Breaches have a negative impact on consumer trust. After a data breach, 45% of consumers say they do not trust retailers to keep their information safe.
While government offices don’t normally view residents as consumers, when it comes to personal information and payments, it’s difficult for residents to separate attitudes about retailers from government payments.
But with a retail breach, consumers can just choose another store if they no longer trust the original one. With government payments and information, concerns about trust can filter out into staff and even elected officials.
With the security of your website and payments reflecting on your administration, it’s important to do everything you can to build trust with your residents and show that you’ve done everything you can to protect their information.
The best way to build trust with your residents is also the best way to protect your site – by following security best practices. Tech-savvy residents know what indicators to look for that show you’re following the security practices needed to protect them.
Sites that require personal information should be secured with a Secure Socket Layer (SSL) certificate. SSL established encrypted connections between the user and the host computer, ensuring that data passed back and forth can’t be immediately read by a hacker snooping in on the connection.

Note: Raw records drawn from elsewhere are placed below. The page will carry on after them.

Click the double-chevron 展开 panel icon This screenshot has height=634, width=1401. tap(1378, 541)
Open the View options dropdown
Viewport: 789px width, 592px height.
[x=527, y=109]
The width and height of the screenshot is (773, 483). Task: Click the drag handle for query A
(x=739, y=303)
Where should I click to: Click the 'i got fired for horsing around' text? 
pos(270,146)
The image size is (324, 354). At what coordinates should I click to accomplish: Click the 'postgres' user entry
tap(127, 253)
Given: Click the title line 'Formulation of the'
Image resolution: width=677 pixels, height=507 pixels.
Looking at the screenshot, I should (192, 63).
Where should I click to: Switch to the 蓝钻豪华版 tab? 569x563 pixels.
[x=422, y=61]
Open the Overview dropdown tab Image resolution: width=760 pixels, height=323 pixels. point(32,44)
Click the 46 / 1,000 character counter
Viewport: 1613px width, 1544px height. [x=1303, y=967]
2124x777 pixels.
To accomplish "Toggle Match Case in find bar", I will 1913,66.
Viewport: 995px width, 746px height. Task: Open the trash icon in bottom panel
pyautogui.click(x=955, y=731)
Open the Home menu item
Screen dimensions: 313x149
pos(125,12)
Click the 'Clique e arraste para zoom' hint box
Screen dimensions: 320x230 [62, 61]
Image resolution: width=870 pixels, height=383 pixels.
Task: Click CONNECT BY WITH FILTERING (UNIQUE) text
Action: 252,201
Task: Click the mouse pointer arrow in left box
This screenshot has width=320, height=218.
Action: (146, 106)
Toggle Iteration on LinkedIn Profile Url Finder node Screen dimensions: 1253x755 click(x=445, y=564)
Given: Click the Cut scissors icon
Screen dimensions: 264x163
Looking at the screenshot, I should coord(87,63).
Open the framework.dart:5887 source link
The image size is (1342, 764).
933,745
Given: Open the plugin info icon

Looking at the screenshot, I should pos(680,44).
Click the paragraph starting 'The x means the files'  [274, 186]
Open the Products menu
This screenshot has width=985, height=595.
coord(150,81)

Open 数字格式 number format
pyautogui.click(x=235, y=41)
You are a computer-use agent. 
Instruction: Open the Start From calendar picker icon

It’s easy for a user to see that an SSL certificate protects your site. On an SSL protected site, the web address will start with https:// instead of http://. But not all SSL certificates are created equal.
A website may have simple domain validation. With domain validation, the information is still encrypted between user and host. But the certification process is less rigid. All that is really checked is that the domain exists and that someone listed as an admin with the domain registrar requested the certificate. At this level, the certification authority doesn’t validate to see if it’s a legitimate business that has requested the certificate.
Extended Validation (EV) SSL Certificates require a more comprehensive certification process. There are a number of steps to achieve EV SSL certification, including providing documentation that validates the company identity. This adds an extra layer of protection for the users and is easily identifiable. If a site has EV SSL certification, the address bar turns green to indicate the site is validated.
Published Privacy Policies
Build Trust Through Best Practices
But the biggest thing you can do to build trust with your residents is to keep your site as secure as possible. Following security best practices will lessen your exposure to being hacked, and the longer your site goes without a security incident, the more trust you’ll engender with your residents.
Following IT security best practices on your site and across your administration can help push off a breach as long as possible, and minimize the damage done when one does happen. Government offices have a lot of personal and sensitive information within their systems, not just on their websites that accept payments. Having a solid IT security policy across the organization will keep the data you are entrusted with secure.
Building and maintaining trust with your residents includes having the cues on your website that tell your users you care about their information and take steps to protect it. But don’t stop there. Be sure to include security policies that adopt accepted best practices. Ensure your office has written communication policy and an action plan if a breach should occur.
The best way to build trust is by doing the things you need to truly protect your residents’ personal and payment data.